Taktik manipulatif segera terlihat sejak balapan dimulai. Tim-tim seperti Williams dan Racing Bulls memperlambat salah satu mobil mereka agar rekan setim di depan bisa masuk pit dan kembali ke lintasan tanpa kehilangan posisi. Pembalap Williams, Carlos Sainz, menjadi salah satu yang paling vokal mengkritik metode ini.
“Intinya, kamu berkendara 2 atau 3 detik lebih lambat dari kecepatan yang seharusnya bisa dilakukan mobil. Ini berarti kamu secara tidak langsung mengatur jalannya dan sedikit memanipulasi hasil balapan. Di Monako, hal itu sangat mudah dilakukan. Berbeda dengan trek lain yang punya DRS dan trek lurus, di sana kamu tak bisa melakukan ini.
Aku sepenuhnya mengerti mengapa dia (George Russell) melakukannya, karena aku nyaris melakukannya. Dulu, ada penalti besar akibat memanipulasi balapan. Pada akhirnya, kami tidak menabrak, tetapi kami mengemudi sangat lambat sehingga kami memanipulasi balapan,” ungkap Sainz dikutip Motorsport.

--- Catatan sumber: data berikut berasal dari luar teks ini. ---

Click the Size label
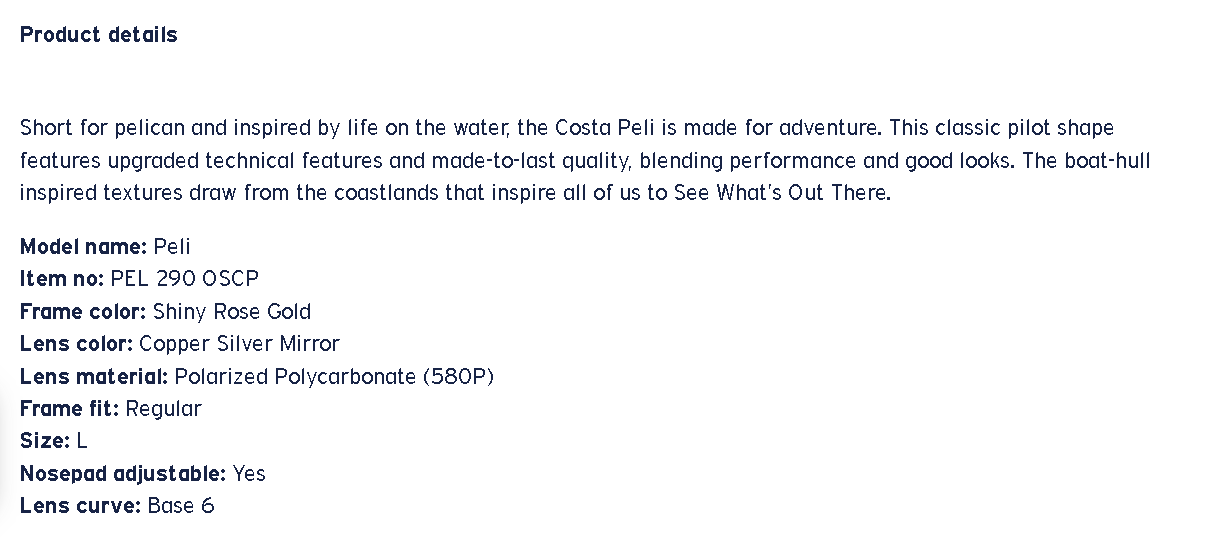 pos(45,441)
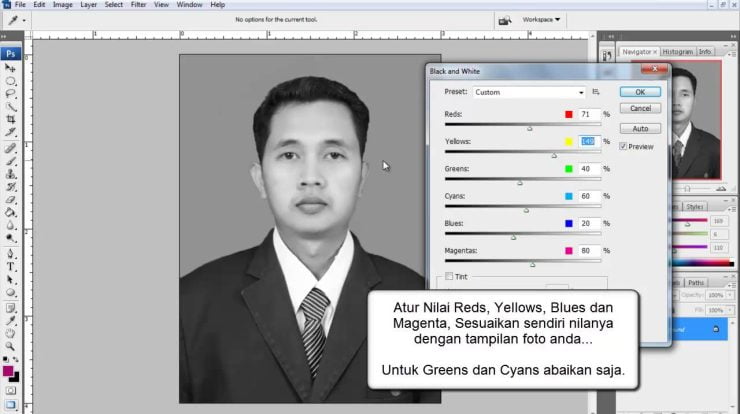This screenshot has width=740, height=414.
Task: Click the preset options icon beside Preset
Action: (x=596, y=92)
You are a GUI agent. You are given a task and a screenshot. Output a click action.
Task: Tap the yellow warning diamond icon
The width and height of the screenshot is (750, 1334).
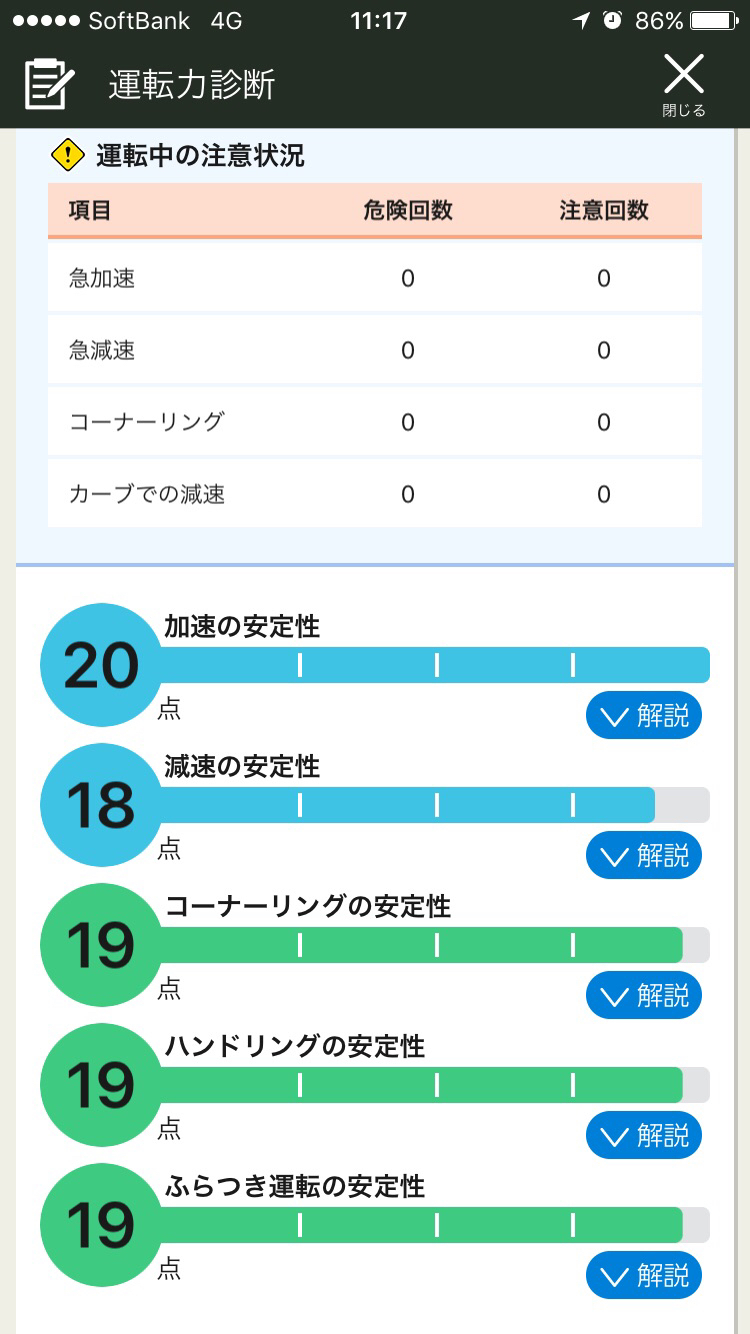pos(67,155)
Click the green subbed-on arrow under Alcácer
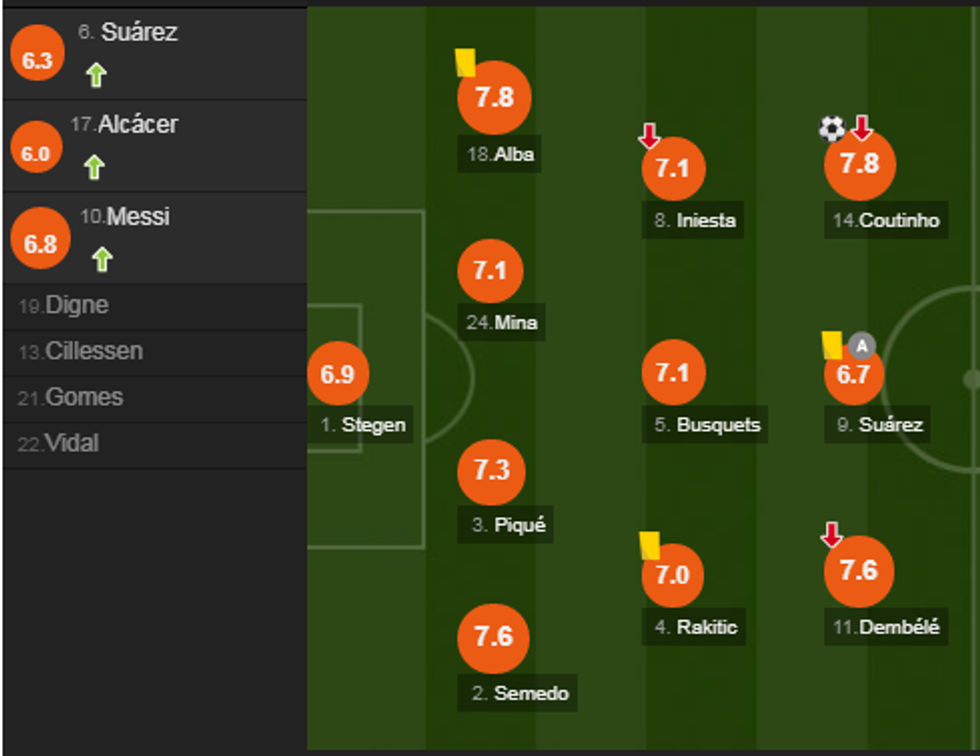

Max Verstappen pun melontarkan kritik dengan nada sarkastik. Juara dunia F1 empat kali itu menyamakan balapan kali ini dengan permainan video Mario Kart. Ia menyindir, mereka (pembalap) hanya tinggal melemparkan pisang di lintasan agar lebih ‘menarik’. Ia mencoba strategi menunda pitstop hingga lap terakhir dengan harapan munculnya red flag, tetapi tak membuahkan hasil dan finis ke-4.
George Russell mengambil pendekatan ekstrem ketika merasa frustasi terjebak di belakang mobil Williams yang sengaja memperlambat laju. Ia memilih untuk menyalip secara ilegal di chicane, sebuah keputusan yang membuatnya menerima penalti drive-through. Dirinya mengaku melakukannya demi bisa menikmati sisa balapan dengan kecepatan penuh. Menurutnya, mengemudi 4 detik lebih lambat dari batas kemampuan mobil adalah bentuk pembalap ‘bermain catur’, bukan balapan.